City raising builders fees by double, Liberals gouging the used car buyers (which will only lead to more fudging the numbers), while they actually tried to screw the Vets who saved our asses shows how desperate the governments are getting.

This is just the beginning and reminds me of the late 70's and 80's where we all learned the words "hack and slash" and the tax anything that walks and talks attitdue of the SoCreds which is a carbon copy of Gordo's bunch. A whole new generation who has never lost will now learn the hard way.

Anonymous said...
This comment has been removed by a blog administrator.
Anonymous said...

Over on KIV they are having an interesting discussion about variable rate mortgages. The costs to switch to fixed and how payments are calculated is covered.

Mortgages on KIV - click here

On a related note the mortgage brokers over at Canadian Mortgage trends have received word from CMHC that pre-approval letters are NOT valid after April 19th unless they use the new qualification rules.
CMHC & Pre-approval - click here

Some buyers are going to be surprised when they find they can't get that stretched to the max loan they were counting on. Watch your PCS for collapsed offers after April 19.

Anonymous said...

More on variable rate mortgages...

There are quite a few buyers in Victoria that are happy today with their variable rate mortgage. Ask them what happens when interest rates rise and they will counter back that they will just lock in.

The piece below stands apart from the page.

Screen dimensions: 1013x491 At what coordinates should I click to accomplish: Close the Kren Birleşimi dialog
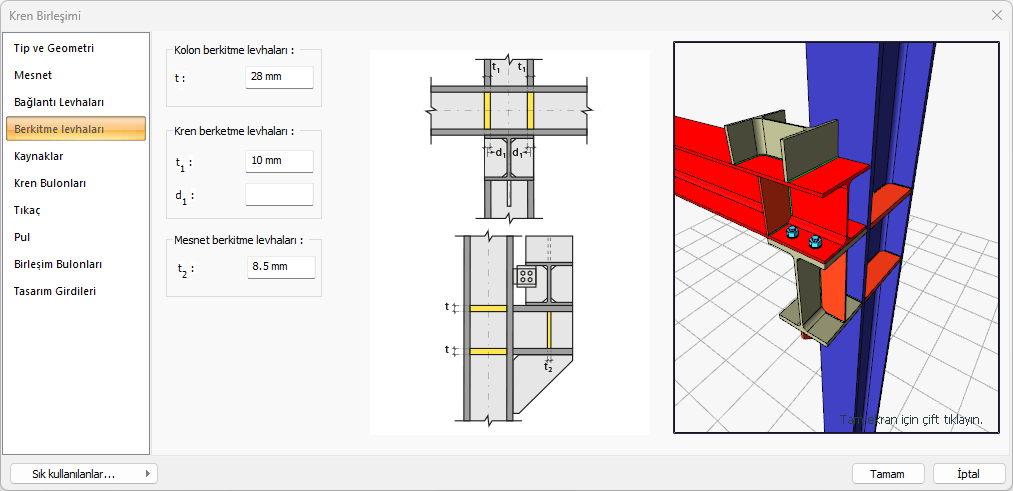point(996,15)
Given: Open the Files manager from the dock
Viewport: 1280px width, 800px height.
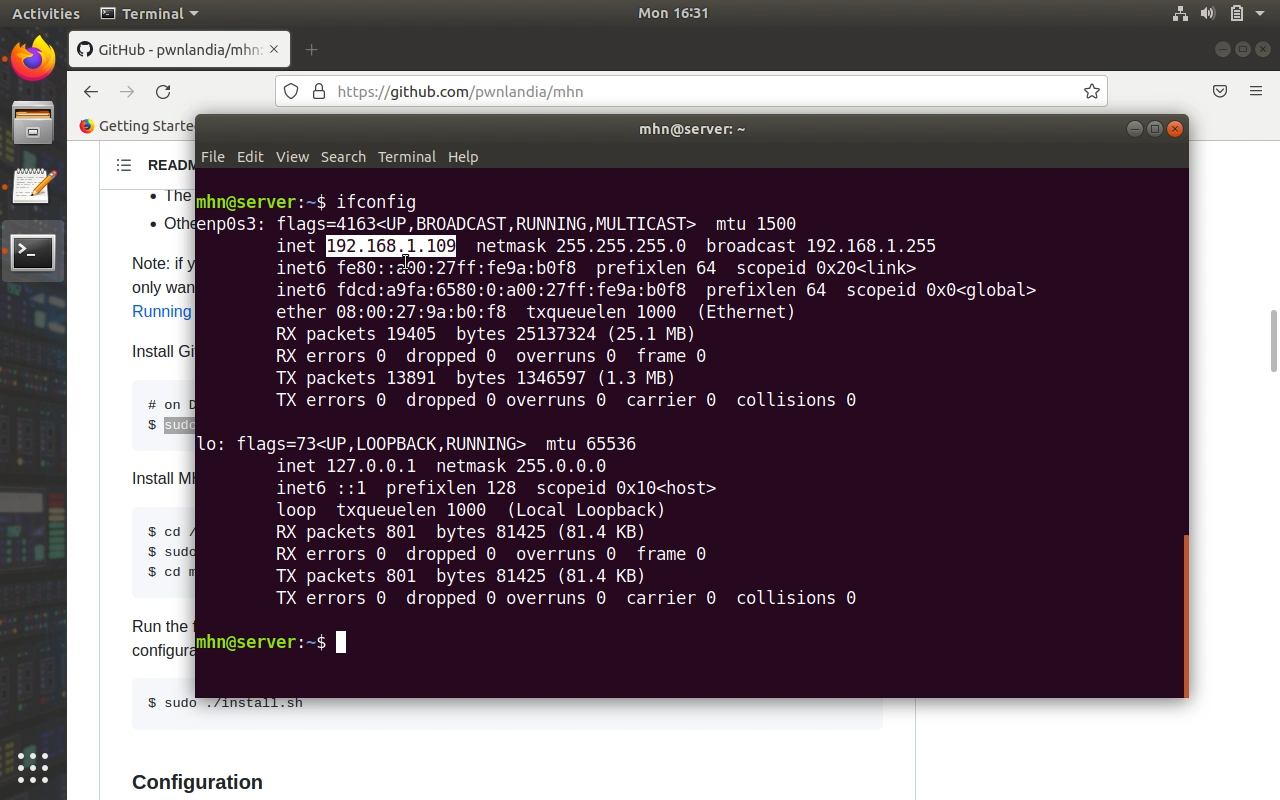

If they are currently holding a 2.25% variable (bank prime) they will probably see rates jump in June.

Bloomber News -click here

What happens when they switch. Depends on the contract they probably didn't bother to read. Some will find they will be offered the posted rate which is now over 5%. Their dilemma - big jump in payments to go fixed or ride the variable rate up and up.

Study your mortgage before you sign it

"You've got the right to lock in, but you are going to want to negotiate that rate and all the bank is obliged to do is give you the posted rate."